El banquillo de los acusados refleja la estructura de poder de una época sombría en la seguridad del Estado. Entre los procesados figuran el exministro Fernández Díaz, el exsecretario de Estado de Seguridad Francisco Martínez y el exdirector adjunto operativo de la Policía Nacional Eugenio Pino. Junto a ellos, el comisario jubilado José Manuel Villarejo emerge de nuevo como la figura central de un entramado diseñado para proteger a la formación liderada entonces por Mariano Rajoy de las investigaciones judiciales sobre la caja b.
Los hechos que se juzgan describen una maniobra de espionaje que prescindió de cualquier control judicial. Según el escrito de acusación, la trama captó a Sergio Ríos, chófer de la familia Bárcenas, mediante el pago de 2000 euros mensuales procedentes de los fondos reservados. El objetivo era doble: localizar los dispositivos y documentos donde el extesorero guardaba pruebas de la financiación irregular del partido y, posteriormente, destruirlos para evitar que llegaran a manos del juez Pablo Ruz, quien entonces instruía el caso Gürtel.
La gravedad de la operación Kitchen no reside solo en la malversación de caudales públicos, sino en la utilización de agentes en activo para interferir en un procedimiento penal. El Partido Popular, que ya ha sido condenado como persona jurídica por lucrarse con la trama de Francisco Correa, ve cómo este juicio reabre la herida de su gestión interna. Los nombres de dirigentes como María Dolores de Cospedal han sobrevolado la instrucción, aunque el foco se centra ahora en la ejecución material llevada a cabo por la cúpula policial.

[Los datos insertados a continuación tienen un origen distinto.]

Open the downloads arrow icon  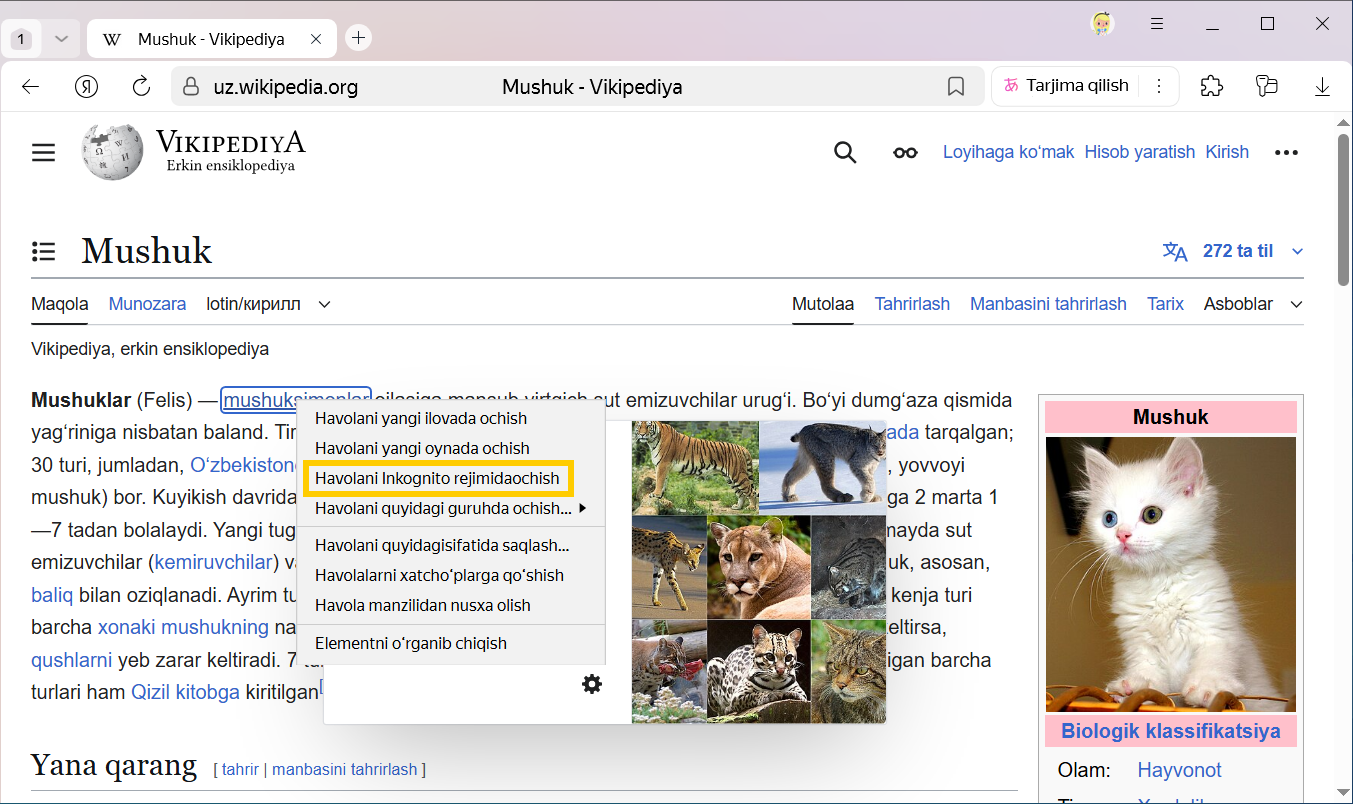click(1322, 87)
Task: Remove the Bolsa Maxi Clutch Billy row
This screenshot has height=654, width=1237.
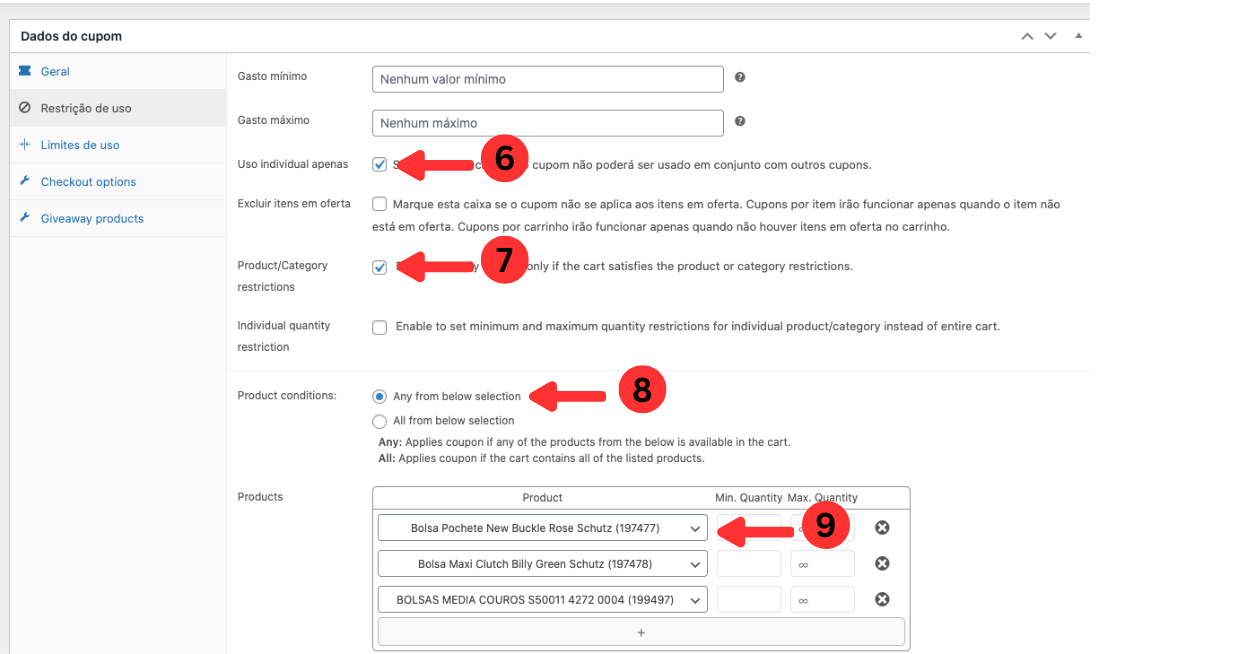Action: [882, 564]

El juicio promete ser un desfile de revelaciones sobre el uso de la inteligencia estatal para el beneficio privado. Los datos aportados por las grabaciones de Villarejo y los mensajes de texto interceptados entre Francisco Martínez y el ministro sugieren una coordinación al más alto nivel. «La operación es un éxito», llegó a escribirse tras conseguir parte del botín documental. Sin embargo, para la fiscalía, ese éxito fue un ataque directo al Estado de derecho.
La sentencia de este caso marcará un precedente sobre la impunidad de las estructuras paralelas en la administración. Mientras el Partido Popular intenta presentarse como una formación renovada, el banquillo de la Kitchen recuerda que la sombra de los archivos de Bárcenas y el uso de la policía para ocultarlos sigue siendo una cuenta pendiente con la regeneración democrática del país. El debate público se encenderá inevitablemente ante cada testimonio que detalle cómo el dinero de los contribuyentes terminó pagando el blindaje de las sedes de un partido político.